Down below sailors sprang to lift the dead man, who had dropped there, on to a stretcher. They carried him below, to be buried later.
Beatty did not delay his firing an instant. This time the shell struck at the base of the enemy’s tower. A fragment of the exploding shell must have hit one of the German gun-crew, for a man fell on his face and rolled overboard. However, that mattered little in the fight, for still Hun reinforcements came through what was left of the conning tower.
“I seem able to hit everything but that gun or the water-line,” fumed Lieutenant Beatty, enraged with himself.
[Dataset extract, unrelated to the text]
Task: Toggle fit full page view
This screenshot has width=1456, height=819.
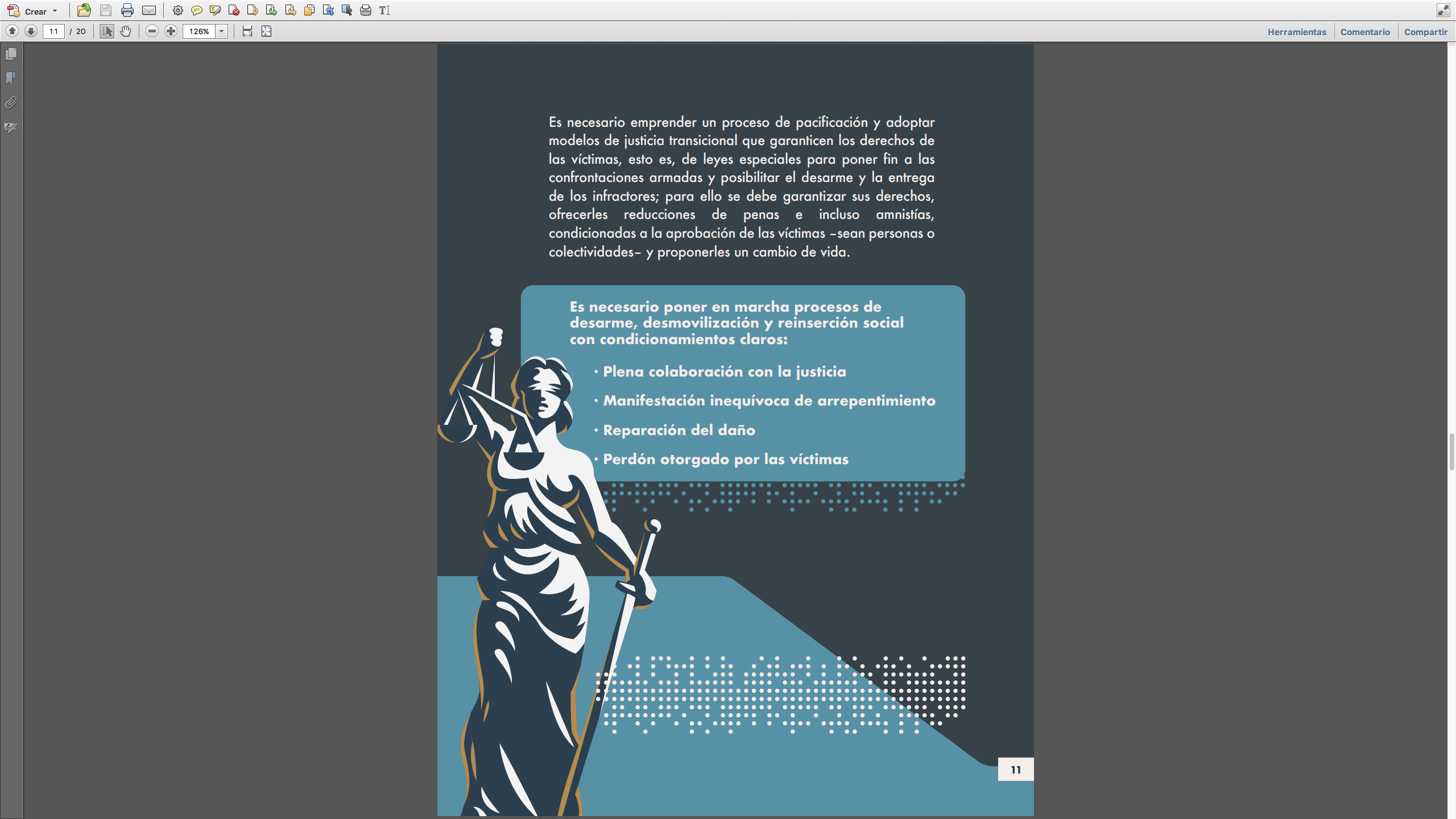Action: point(266,31)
Hit though the tower had been, and though, also, three or four members of the Hun crew must have been killed in those hits, the steering gear of the submarine was still left and the grim craft was maneuvered in a way to challenge admiration.
Considerate of the feelings of the officer with the forward guns, Darrin had refrained from giving one order, but now passed the order to the machine gunners to concentrate their fire on the enemy hull at the water line.
The water alongside the submarine began spurting in tiny jets. This sieve-like riddling would presently settle the fight, unless the Hun gunners got in just one shot where it would tell best. The fight, therefore, was not yet won by the destroyer.
“Fire!” ordered Beatty, in forced calm. Then, all in an instant, that young naval lieutenant threw up his hands.
[CHAPTER XI—A TRAP AND ITS PREY]
Not that he was hit. Oh, no! Beatty’s last shot had done its work well. In the enemy’s hull, at the water-line, a great, jagged hole had appeared.